だがそれは護身用で、本格的な戦闘に使うにはあまりに役立たずである。しかし彼はそれを誇らしげに弄びながら、笑う。

エネルは静かな歩みでライトマンの前に立つと、チェーンソーに魔操を充填した。

「お嬢ちゃん、私と戦うつもりなのかい。私は人だよ、君に殺せるのかな」

「殺しは………しません、です」

 殺しはしない。

 ただ、戦うだけ。

 こんな人間がいるから争いが起きる、罪もない人々が犠牲にならなければならない。

 そう思うほどに、エネルの中で怒りが増してゆく。

 男は彼女が本気で戦うつもりだと気付き、警戒する。この研究所のセキュリティシステムを掻い潜って来たのだ、本気で戦えば人の一人ぐらい簡単に殺せてしまうだろう。それでも相手は子供と、頼りなさそうな貧弱な男一人である。子供が簡単に人を手に掛けることなどできはしないだろうし、貧弱な男は脅せばすぐに言うことを聞きそうだと思った。

 けれどそれは全て計算違いだった。

 エネルの眼には躊躇いはない。

 ただ、目の前の敵を倒すことだけを考えている。

 それが恐ろしくて、男は思わず竦み上がった。

「いいよ、エネル」

 ライトマンがエネルの前に出る。

「博士」

「悪いけど、そこを通してもらえるかな。ワシらには護りたいものがあるんだよ」

「と、通すわけがないでしょう。どうしても通りたいとういのなら、私を殺してみてはどうです」

「誰かの命を摘み取らなきゃ前に進めない。そんなの嫌だよ」

 ライトマンはゆっくりと、歩む。

 男は怯え、後ずさる。

「だけどそこを退いてくれないのなら。護るために、君を傷つけることも仕方がないよね」

 哀しげに言って、握りしめたドライバーに魔操を充填する。

「お、おい! ちょっと待て、私は人間だぞ! お前まさか本気で殺そうなんてっ」

 予想外の展開に男は慌てて後退する。

 だがライトマンはドライバーを一閃し、駆け出す。

 真っ直ぐに、ライトマンが男に迫る―――

「うわああああああああああああああああ!」

 男は恐怖に悲鳴を上げた。

 ドライバーが、男の胸を斬る。

 千切れた衣服が、宙を舞う。

 男は恐怖に腰を抜かし、座り込んだ。だが彼の胸からは、血の一滴も流れない。傷もない。

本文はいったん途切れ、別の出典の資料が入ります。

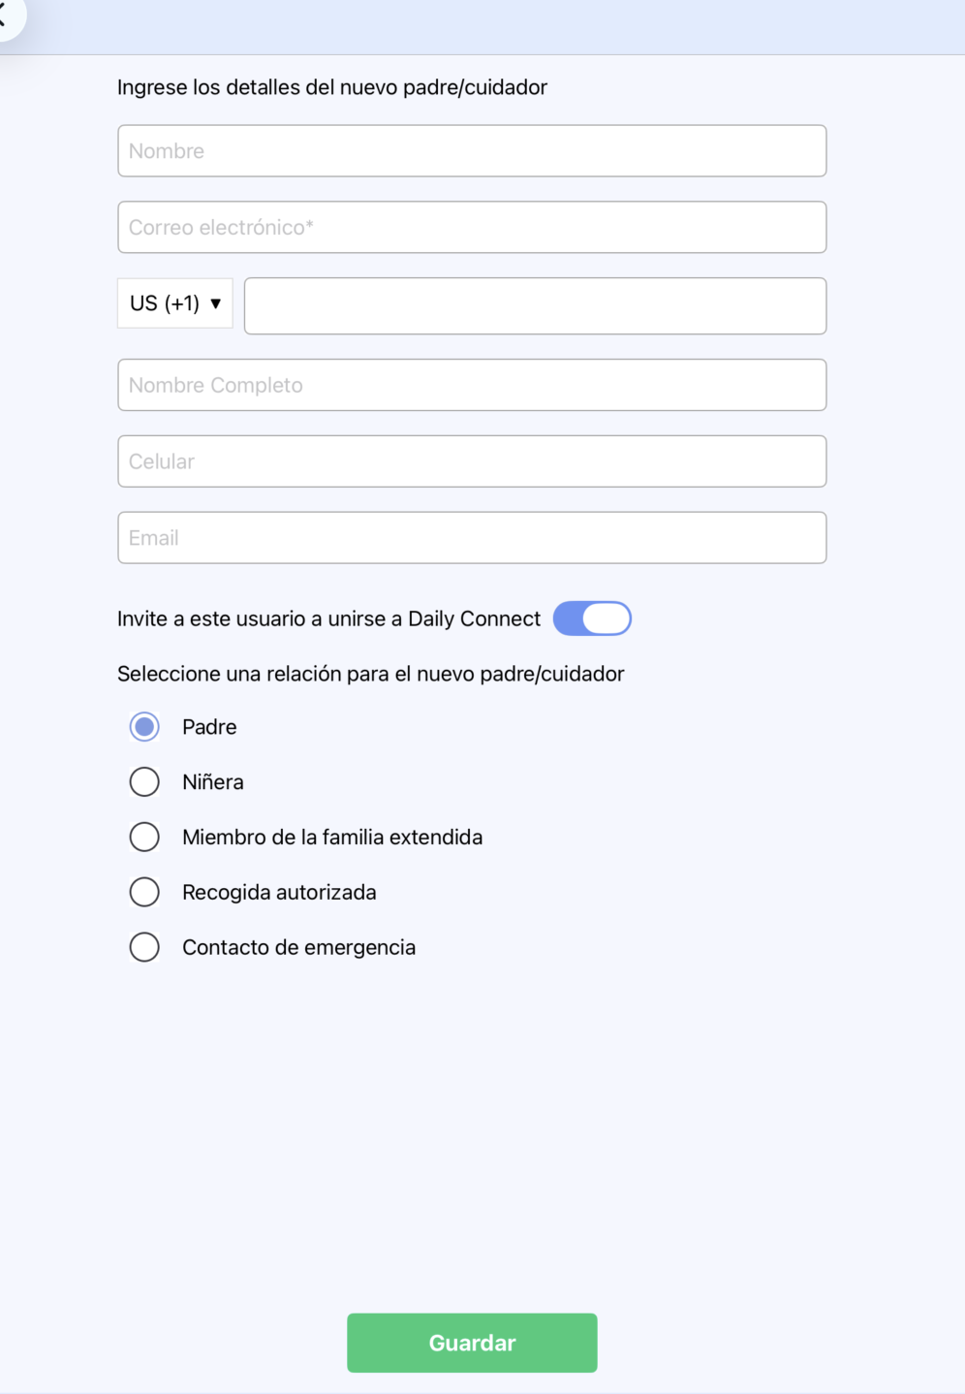965x1394 pixels.
Task: Pick the Recogida autorizada radio button
Action: click(144, 892)
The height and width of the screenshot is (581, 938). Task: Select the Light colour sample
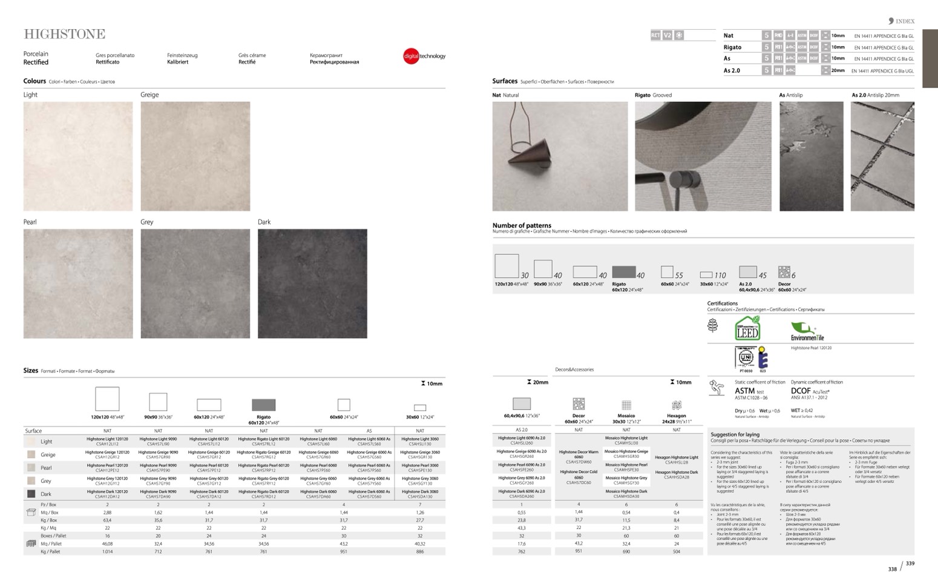(78, 156)
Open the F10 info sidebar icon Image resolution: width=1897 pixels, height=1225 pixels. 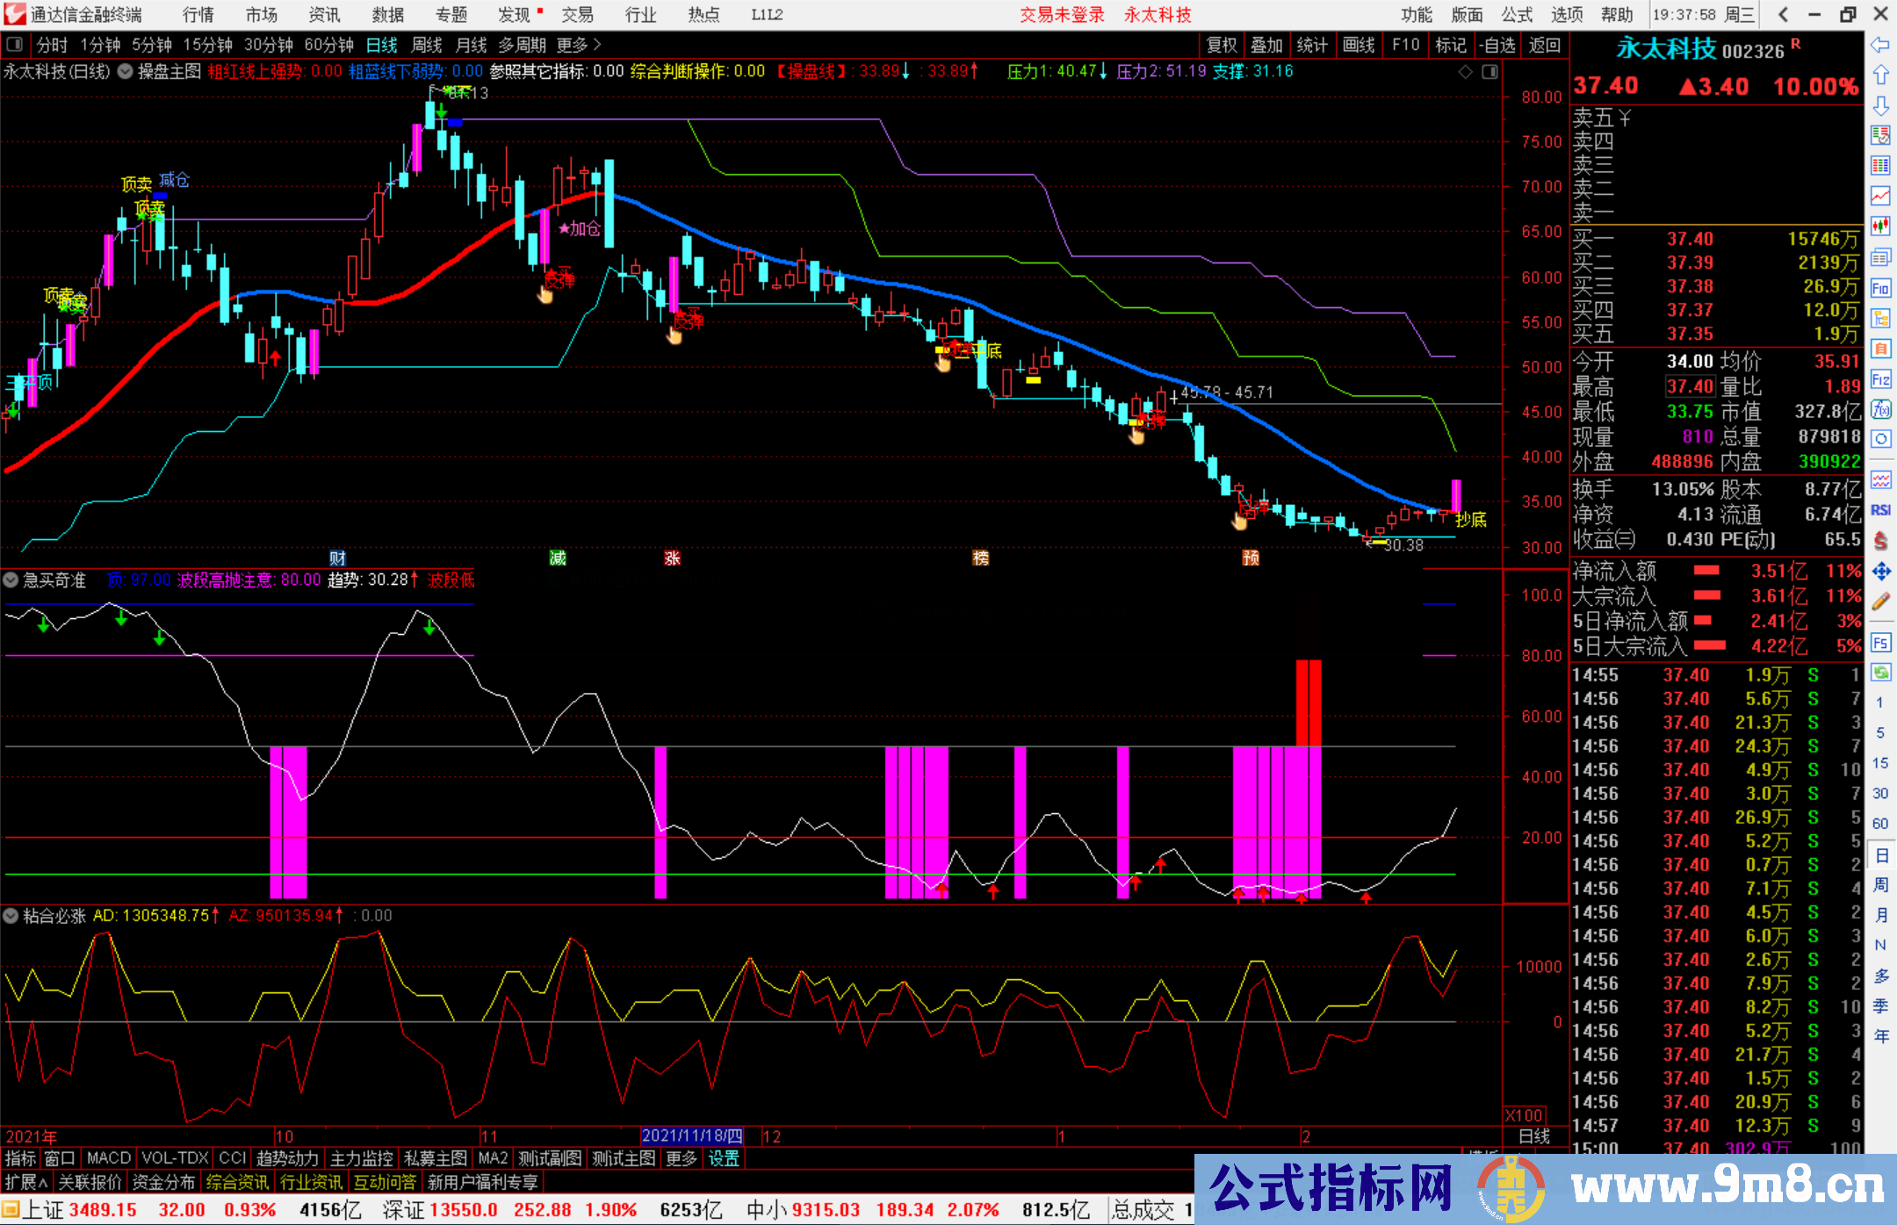[1880, 288]
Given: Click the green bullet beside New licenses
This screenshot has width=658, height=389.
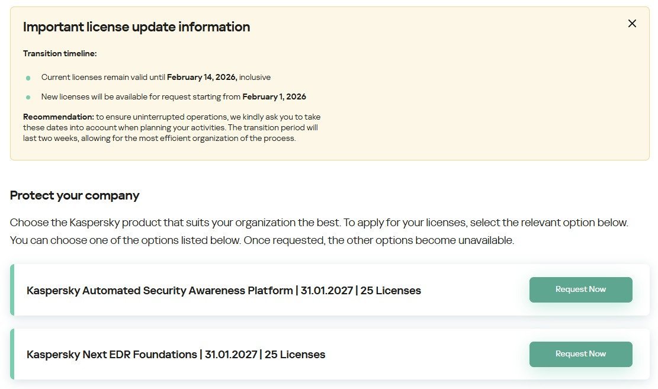Looking at the screenshot, I should (28, 97).
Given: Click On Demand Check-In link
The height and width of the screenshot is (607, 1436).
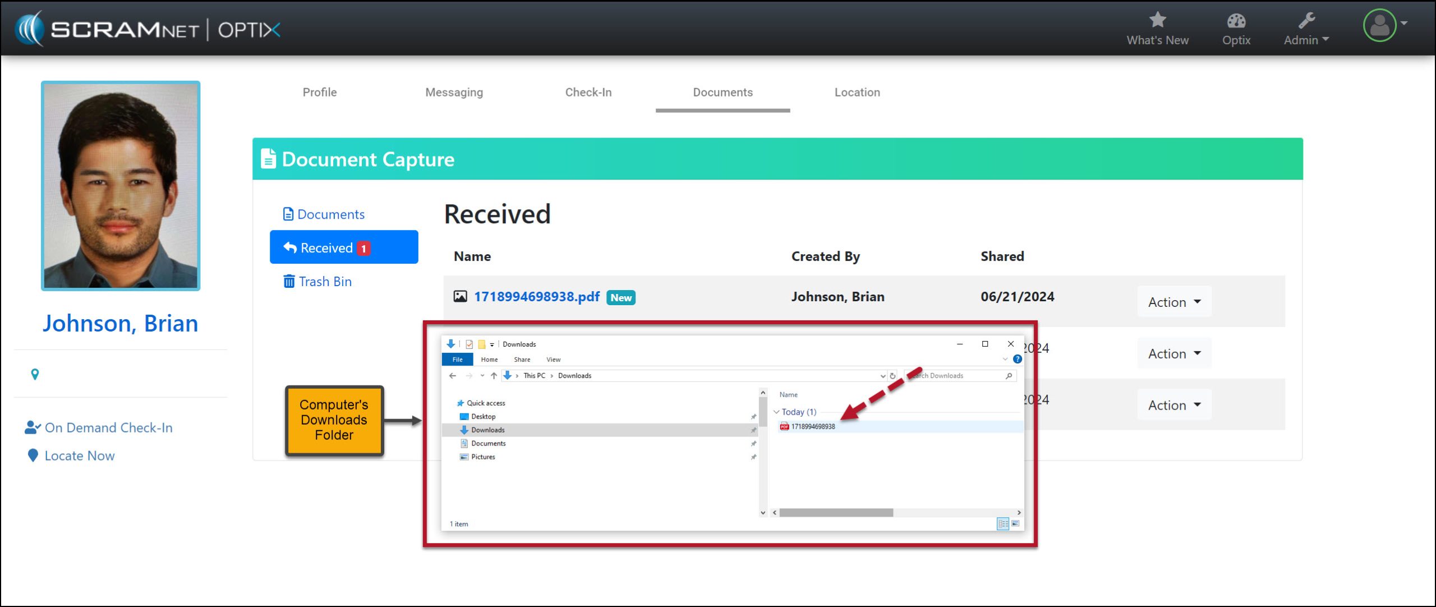Looking at the screenshot, I should click(x=108, y=427).
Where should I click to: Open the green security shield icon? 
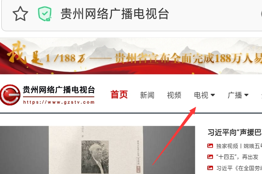tap(45, 14)
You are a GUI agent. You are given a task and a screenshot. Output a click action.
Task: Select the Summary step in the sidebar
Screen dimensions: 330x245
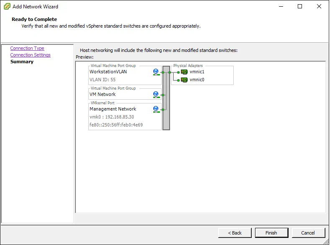tap(22, 62)
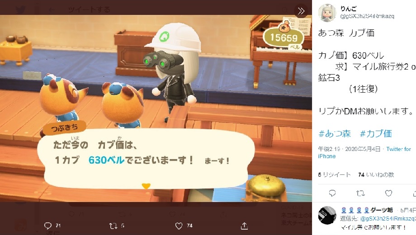
Task: View the 5 リツイート list
Action: click(x=334, y=174)
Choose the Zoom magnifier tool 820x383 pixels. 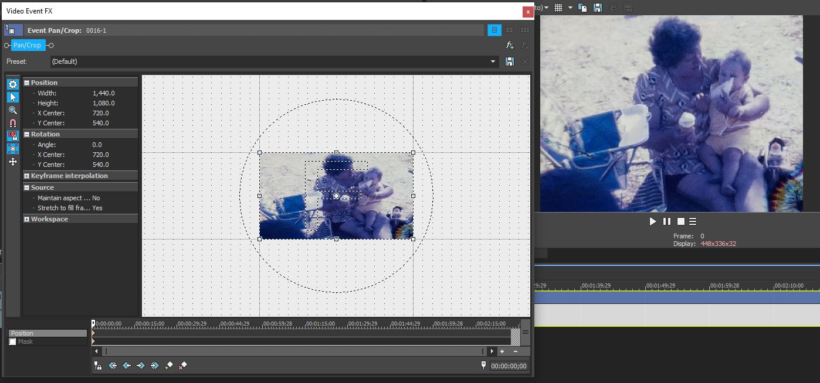tap(13, 110)
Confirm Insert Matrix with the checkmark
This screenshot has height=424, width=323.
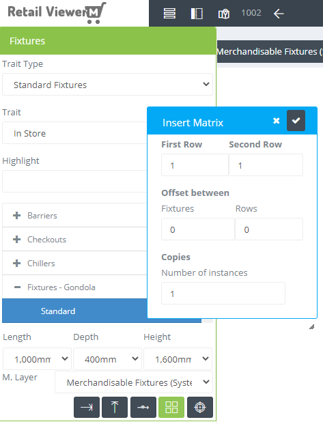296,121
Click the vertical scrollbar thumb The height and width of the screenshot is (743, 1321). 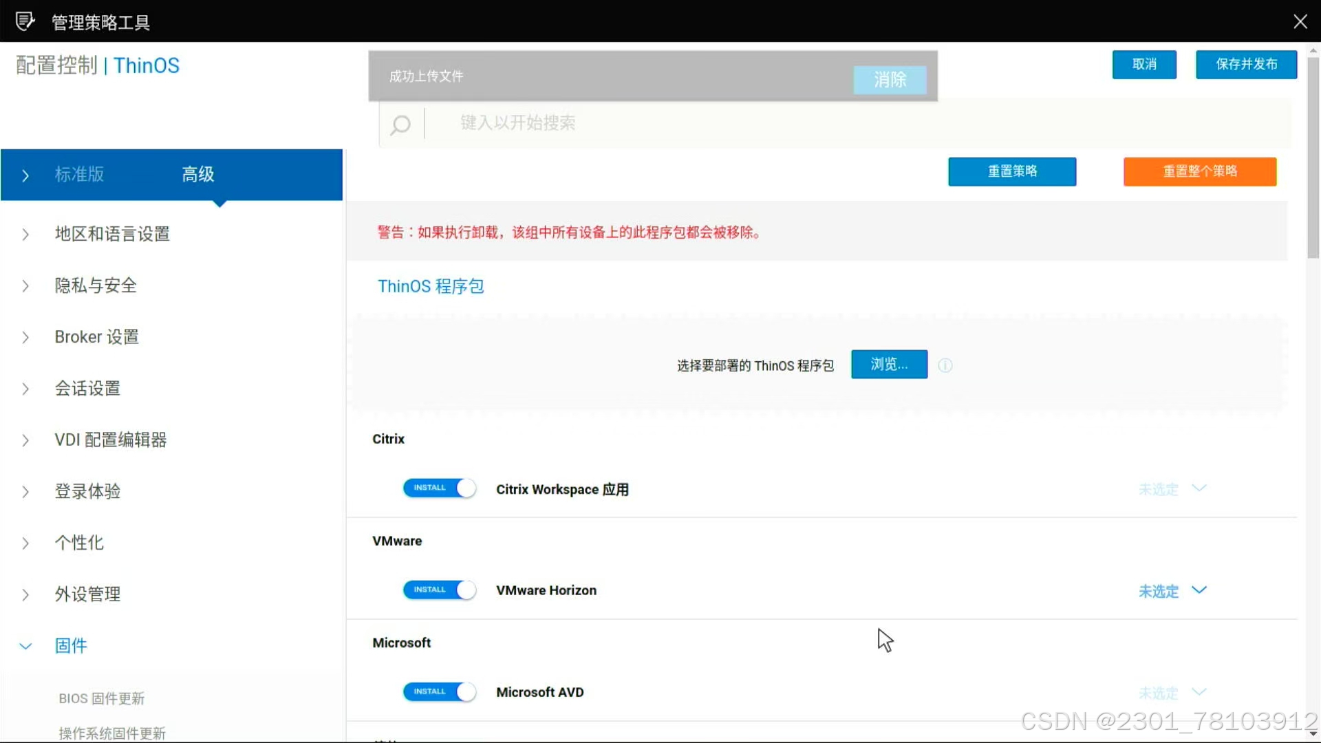[1313, 158]
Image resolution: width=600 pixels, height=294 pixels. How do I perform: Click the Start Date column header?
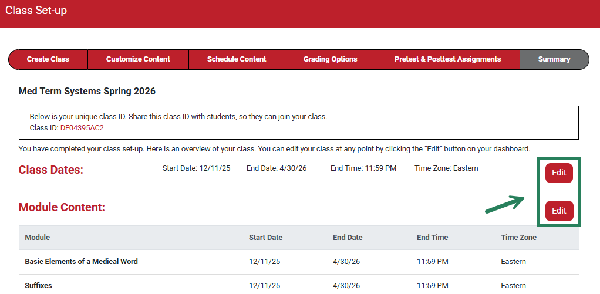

 ライトマンは恐怖に震えあがる男を見下ろし、哀しげに瞳を細めた。

「行こう、エネル」

「………はい」

 哀しげなライトマンの背中を見つめ、小さく返事をするエネル。

 今彼は何を想い、瞳に哀しみを宿しているのだろうか。

 いつもの優しくて情けない彼の背中は、そこにはない。ただ静かな哀しみだけが、彼の背中から伝わって来る。そんな彼の背中に、エネルの小さな胸はきゅうっと締め付けられるのだった。

 その時。

 突如、激しい揺れが研究所を襲った。

 二人はその場に倒れ込み、顔を見合わせた。